Worst: when there are unexpected delays, or you have to get a a rail replacement bus.
Oh, and the toilets, which are almost always awful.
- getting a window seat and the trains empty
- Having to travel either end from the station.
- Having to switch trains halfway and the anxiety of whether you will have enough time
- Inexplicable anxiety when the ticket inspector comes round even though you know you have a valid ticket
- When the train is so busy you can’t get a seat near your suitcase so for most of the journey you’re wondering if someone is about to steal it.
I don’t like trains much.
Oh yeah, the cost. Less of a problem outside the UK mind.
Best: train beers on a long journey. Just gazing out of the window with a bit of a beer buzz while listening to music is as relaxing as it gets.
In terms of the whole experience it’s the nicest way to travel. You can go from arriving at the station to being on the train in less than 5 minutes, there’s more legroom than a coach or a plane, you can wander about a bit, selection of hot and cold drinks from the buffet car.
The quiet carriage.
The first class quiet carriage, which is the holy grail of modern transportation.
So very expensive. A return from Bristol to London is nearly £60 now, which is around 3 times the price of the coach.
People who don’t respect the quiet carriage.
This, so much. I had to get a train down to Devon last year - this gives you an idea of the prices available on a weekday:
Oh another bad thing: bumping into someone you know well enough to have a short conversation with, but not well enough that you want to spend a 45-50 minute journey talking to.

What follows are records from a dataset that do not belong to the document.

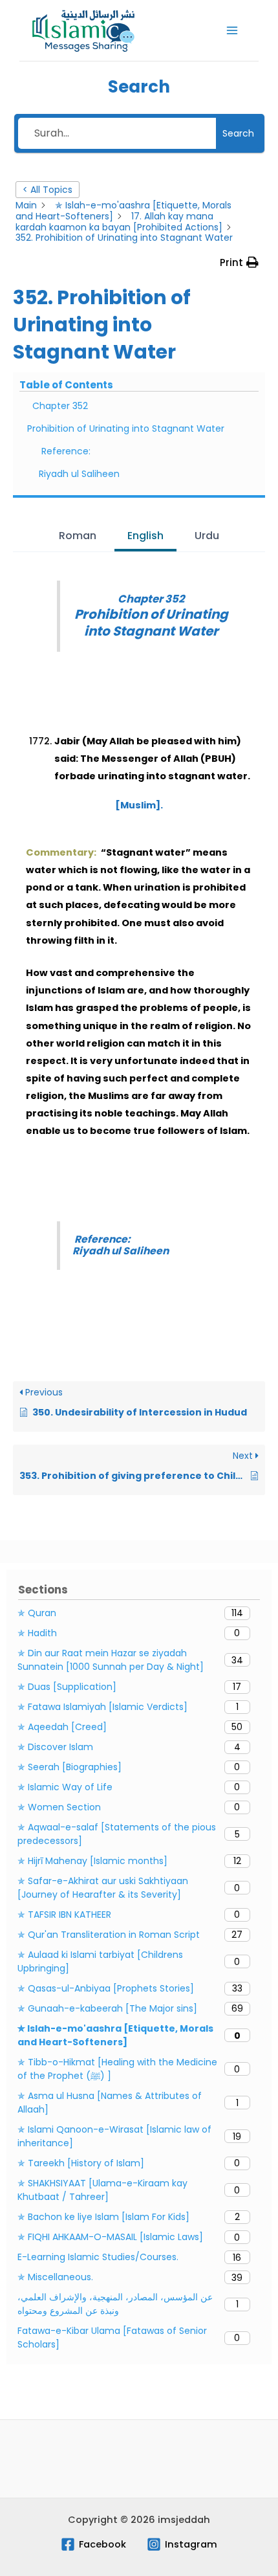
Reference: (66, 451)
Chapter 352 (60, 405)
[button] (239, 262)
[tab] (77, 537)
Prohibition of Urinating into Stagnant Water (125, 428)
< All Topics (47, 189)
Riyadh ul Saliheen (79, 473)
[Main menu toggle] (232, 30)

Those huge, slow toilet doors are the worst. The last thing you want after someone’s done a train poo is a door that stays open for a good 30-40 seconds afterwards. Nobody wins.

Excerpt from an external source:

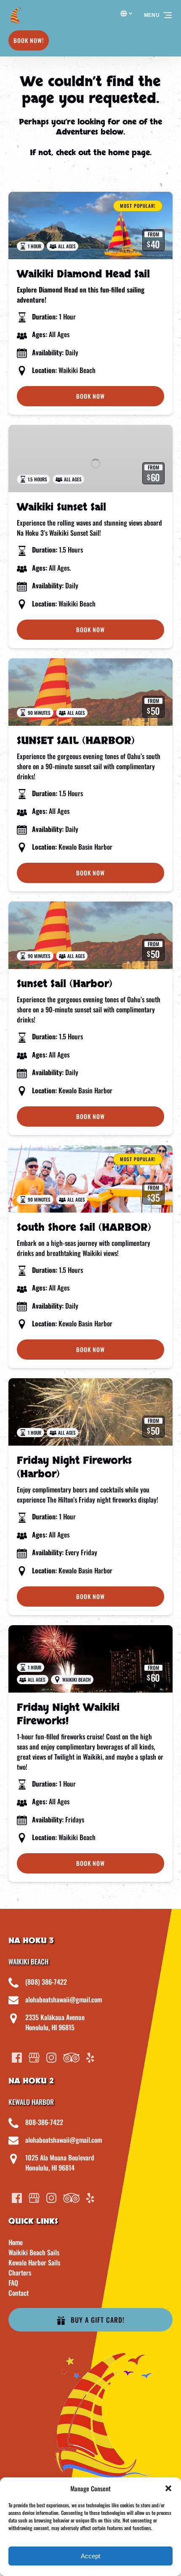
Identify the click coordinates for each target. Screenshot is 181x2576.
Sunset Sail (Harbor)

Worst: having to turf someone out of your reserved seat. Every. Single. Time.
train beers/wine, basically what @CeeJay said
it’s not the cheapest
people, well some of them
folksy cheerful ticket inspectors. How you can be cheerful while doing that job and engaging with the train-travelling public is a mystery
the prices, and how it’s basically prohibitively expensive to flexibly travel inter-city for people with lower incomes. also the local services in the north are basically inhumane.
Outside of rush hour - my experience of travelling on trains is almost entirely positive. Can’t think of anything about it I don’t like.
Biggest problem I find is fares. I’m fortunate enough to be able to afford them but do worry for those who can’t. That said I got to and from the midlands yesterday for £13rtn which is pretty decent.
Also the DiS propensity to list variations on ‘other people’ as something they don’t like about something never ceases to disappoint.